“There’s the kind of stories I wish we could tell,” Paterno whispered.
But a modern grotesquery intervened, and there were too many other boys who allegedly had been damaged.
For most of his 61 years as a football coach at Penn State, Paterno built a record of thorough decency and good intention. He loved his wife, reared five nice children, taught his students well. He turned down big money for the role of a tenured professor, and strolled every day from his modest home to his unpretentious office. He acquired real power, and generally tried not to abuse it, and if sometimes he did, he covered for it by insisting on paying for his ice cream cones. He set out to prove that staying in one place could be as rewarding as climbing to the next rung. He meant to walk away sooner. He stayed too long.
He stayed so long that he became more of an ideal to his followers than a person. Then the horrific happened, and the quaint success story in the peaceful hamlet was destroyed by allegations that Jerry Sandusky, Paterno’s assistant coach for 30 years, was a serial child molester and that Paterno, when told of an incident involving Sandusky and a small boy in the Penn State showers, did his duty but no more, passing the report to his superiors. The only way to give the tragedy the gravity it deserved was to topple the icon who behaved so fallibly.
“You got what you got,” he says he told himself, after he was fired by the board of trustees in November. “You did about as much as you can do, on the field and off the field.”

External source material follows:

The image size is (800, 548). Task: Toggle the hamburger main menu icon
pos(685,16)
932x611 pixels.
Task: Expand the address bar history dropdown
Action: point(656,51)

Yet Paterno also understood he was the face of a terrible inaction. He had done more than some people, yet less than he should have when he failed to press his superiors about Mike McQueary’s report of seeing Sandusky doing something sexual to a small boy in the Lasch football building.
“I should have said ‘Hey where are we with this thing?’ ” Paterno said. He described himself as paralyzed by the unthinkable subject matter. He had “backed away,” he said, and trusted his bosses to handle it.
“I didn’t know which way to go,” he said. “And rather than get in there and make a mistake . . .”
A week ago, Paterno invited this reporter into his home because he wanted to defend his record and give his version of events in the Sandusky case. He often seemed to be trying to explain his actions to himself as much as to others. It was a difficult conversation because it was not only his first interview on the subject of Sandusky but quite possibly the last interview he would ever give. His health was clearly precarious, and his answers often trailed off or wandered. Shortly afterward, he failed badly, and slipped in and out of consciousness over the next few days.